Sometimes everything just falls into place, you know?

On an early Saturday morning, with the sun shining and a record on the turntable, I’m a new man. All the stress of the week is gone and I can finally get to things that matter to me. Now, sometimes this might manifest as a morning session in front of the TV playing a game, but eventually the day turns to cleaning, organizing, preparing and cooking, which is a fine trade off to me.

I’m not great at keeping focus, but I’ve learned (and am learning) ways to work with what I can. Usually that means I just accept that in the middle of this paragraph I’ll probably take a five minute break to scroll through Twitter for the fourth time this morning, but as long as I eventually come back to the post and finish it, that’s fine.

I grew up under the expectation that once an activity or job is started, it must be finished, and if it isn’t finished in a timely manner, it was failure. But as I’ve grown to know myself I’ve learned that I can’t work that way. I’ve had a video project sitting on my desktop for about a week and a half now, but I know that that’s how it has to be done, because I need to be excited about it for the emotion to come across right. If I just sat down and worked, cranking out o project after project, post after post, I’d never produce things I cared about.

It’s important to me that I care about the things I make, so I often don’t make things for weeks on end. I might go months between photo shoots or weeks between trips, because if I’m not excited to do something, the product just sucks. I’m not happy with the result, and as such, I don’t put it up anywhere or tell anyone about it.

This blog is the closest thing I have to a regular scheduled creation time, but even in that, I schedule out my posts about a week in advance. That way, if I go a whole week or two without any inspiration to write, I still have content out here being posted. It reminds me when a post goes up, and I think “huh. Should probably think about writing again” and I can refocus to pound out some posts in an afternoon for a bit.

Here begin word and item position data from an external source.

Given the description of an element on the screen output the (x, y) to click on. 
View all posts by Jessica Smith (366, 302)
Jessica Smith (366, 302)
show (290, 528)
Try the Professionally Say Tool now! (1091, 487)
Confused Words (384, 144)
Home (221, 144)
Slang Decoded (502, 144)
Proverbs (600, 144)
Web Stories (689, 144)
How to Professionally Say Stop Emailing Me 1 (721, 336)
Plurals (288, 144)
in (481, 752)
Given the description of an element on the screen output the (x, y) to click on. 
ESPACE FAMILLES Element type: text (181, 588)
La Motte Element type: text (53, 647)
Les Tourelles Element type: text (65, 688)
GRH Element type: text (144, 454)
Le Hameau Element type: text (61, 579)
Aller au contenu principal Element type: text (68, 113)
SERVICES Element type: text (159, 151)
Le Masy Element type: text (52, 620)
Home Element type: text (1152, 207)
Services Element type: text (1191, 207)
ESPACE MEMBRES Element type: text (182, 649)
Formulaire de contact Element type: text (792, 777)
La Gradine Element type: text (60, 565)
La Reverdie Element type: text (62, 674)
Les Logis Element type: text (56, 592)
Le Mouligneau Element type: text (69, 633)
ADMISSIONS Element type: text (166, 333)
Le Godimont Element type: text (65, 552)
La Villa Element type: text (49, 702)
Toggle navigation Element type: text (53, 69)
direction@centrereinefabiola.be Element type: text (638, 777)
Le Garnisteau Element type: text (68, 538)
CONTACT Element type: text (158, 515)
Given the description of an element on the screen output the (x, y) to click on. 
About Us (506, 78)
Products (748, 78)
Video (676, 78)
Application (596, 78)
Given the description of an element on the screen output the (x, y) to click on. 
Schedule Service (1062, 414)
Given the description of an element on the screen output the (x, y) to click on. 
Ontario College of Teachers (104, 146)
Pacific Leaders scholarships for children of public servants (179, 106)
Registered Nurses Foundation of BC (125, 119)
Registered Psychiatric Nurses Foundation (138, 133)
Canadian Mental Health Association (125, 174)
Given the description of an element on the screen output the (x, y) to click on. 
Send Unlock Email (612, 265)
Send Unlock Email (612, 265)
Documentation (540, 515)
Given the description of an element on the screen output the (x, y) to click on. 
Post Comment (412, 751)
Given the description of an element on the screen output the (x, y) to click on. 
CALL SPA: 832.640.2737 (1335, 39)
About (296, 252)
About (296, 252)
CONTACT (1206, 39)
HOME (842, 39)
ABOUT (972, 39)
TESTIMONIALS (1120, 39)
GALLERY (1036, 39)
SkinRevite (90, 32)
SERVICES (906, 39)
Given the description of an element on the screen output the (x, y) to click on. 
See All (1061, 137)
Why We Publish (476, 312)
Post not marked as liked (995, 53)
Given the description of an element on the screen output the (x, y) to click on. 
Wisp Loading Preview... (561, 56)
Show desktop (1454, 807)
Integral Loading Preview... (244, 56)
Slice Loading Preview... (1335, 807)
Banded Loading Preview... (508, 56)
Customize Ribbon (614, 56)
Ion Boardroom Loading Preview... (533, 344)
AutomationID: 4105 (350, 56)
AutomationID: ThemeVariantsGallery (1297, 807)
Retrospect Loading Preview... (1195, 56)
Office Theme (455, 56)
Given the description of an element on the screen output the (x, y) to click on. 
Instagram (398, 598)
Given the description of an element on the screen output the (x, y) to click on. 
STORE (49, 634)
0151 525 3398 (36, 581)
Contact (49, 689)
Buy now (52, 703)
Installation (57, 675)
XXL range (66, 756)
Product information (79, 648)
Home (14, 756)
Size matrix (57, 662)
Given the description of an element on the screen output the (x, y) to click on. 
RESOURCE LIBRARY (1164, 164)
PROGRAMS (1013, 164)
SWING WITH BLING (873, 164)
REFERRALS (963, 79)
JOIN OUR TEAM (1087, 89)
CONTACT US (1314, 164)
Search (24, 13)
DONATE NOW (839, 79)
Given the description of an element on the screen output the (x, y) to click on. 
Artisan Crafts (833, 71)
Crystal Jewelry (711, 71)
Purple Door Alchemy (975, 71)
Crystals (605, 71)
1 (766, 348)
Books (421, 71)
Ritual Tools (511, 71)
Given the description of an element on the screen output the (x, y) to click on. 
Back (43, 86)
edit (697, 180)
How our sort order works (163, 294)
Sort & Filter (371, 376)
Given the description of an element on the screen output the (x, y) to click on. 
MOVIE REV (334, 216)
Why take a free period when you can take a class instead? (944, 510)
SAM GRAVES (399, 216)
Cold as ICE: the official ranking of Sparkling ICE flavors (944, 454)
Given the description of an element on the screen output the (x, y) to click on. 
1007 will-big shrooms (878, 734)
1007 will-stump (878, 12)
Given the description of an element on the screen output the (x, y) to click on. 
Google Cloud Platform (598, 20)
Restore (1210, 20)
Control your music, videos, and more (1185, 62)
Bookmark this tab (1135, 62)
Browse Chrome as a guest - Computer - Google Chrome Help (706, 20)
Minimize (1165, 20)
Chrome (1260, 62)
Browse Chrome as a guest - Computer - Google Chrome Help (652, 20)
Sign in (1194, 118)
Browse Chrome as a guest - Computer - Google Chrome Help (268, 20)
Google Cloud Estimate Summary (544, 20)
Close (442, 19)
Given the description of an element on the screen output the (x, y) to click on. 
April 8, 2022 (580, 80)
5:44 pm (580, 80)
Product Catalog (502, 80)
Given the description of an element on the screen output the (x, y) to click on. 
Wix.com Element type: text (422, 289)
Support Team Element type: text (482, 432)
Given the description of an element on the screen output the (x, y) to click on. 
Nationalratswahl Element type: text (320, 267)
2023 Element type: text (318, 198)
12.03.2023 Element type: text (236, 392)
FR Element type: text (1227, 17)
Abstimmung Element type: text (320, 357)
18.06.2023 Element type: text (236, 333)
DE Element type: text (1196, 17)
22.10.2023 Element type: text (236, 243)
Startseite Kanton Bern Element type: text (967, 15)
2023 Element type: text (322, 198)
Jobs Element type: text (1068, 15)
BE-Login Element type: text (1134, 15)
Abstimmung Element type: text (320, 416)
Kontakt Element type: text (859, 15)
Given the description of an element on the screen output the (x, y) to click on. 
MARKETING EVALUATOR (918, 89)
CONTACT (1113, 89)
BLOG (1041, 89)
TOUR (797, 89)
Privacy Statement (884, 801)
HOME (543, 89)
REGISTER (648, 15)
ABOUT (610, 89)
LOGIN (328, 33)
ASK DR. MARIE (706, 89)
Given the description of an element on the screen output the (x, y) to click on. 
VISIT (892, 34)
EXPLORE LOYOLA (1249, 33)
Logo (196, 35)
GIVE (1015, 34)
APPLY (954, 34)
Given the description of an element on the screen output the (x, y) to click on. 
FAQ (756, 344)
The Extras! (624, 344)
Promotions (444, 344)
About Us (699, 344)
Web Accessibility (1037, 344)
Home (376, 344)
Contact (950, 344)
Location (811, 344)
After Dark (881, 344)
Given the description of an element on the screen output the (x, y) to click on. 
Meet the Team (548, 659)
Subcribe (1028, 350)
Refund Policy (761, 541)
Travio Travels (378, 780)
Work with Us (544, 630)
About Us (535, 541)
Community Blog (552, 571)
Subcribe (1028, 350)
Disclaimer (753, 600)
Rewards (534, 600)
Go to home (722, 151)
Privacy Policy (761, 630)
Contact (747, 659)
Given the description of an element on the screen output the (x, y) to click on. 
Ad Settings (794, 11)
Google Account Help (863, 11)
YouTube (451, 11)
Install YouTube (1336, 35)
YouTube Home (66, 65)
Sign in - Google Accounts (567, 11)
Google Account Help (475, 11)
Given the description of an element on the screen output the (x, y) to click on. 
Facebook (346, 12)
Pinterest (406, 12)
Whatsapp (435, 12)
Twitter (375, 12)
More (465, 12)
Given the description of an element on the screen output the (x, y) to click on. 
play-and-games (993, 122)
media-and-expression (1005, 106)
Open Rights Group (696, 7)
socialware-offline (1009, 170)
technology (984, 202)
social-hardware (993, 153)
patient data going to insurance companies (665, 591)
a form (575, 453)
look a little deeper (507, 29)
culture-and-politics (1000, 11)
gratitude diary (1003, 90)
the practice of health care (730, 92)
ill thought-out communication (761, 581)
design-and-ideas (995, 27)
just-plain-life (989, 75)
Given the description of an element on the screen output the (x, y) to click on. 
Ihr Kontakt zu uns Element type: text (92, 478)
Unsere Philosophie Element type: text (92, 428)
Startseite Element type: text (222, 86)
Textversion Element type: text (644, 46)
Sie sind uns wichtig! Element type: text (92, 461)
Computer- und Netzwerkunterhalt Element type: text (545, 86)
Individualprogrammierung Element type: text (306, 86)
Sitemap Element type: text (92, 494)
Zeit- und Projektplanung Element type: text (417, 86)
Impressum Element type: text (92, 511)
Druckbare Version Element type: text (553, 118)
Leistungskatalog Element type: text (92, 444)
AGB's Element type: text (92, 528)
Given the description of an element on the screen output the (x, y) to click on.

That’s what focus really means to me. Not sitting down and working non stop for hours on end, or getting into some “deep work” methodology. That stuff doesn’t work for me. I have to have freedom to move, to walk, to step away and come back. I can’t sit down and just work forever, that stifles creativity and only produces mediocre garbage in my experience. I can’t say this works for everyone, and probably wouldn’t recommend it to many, but it works for me.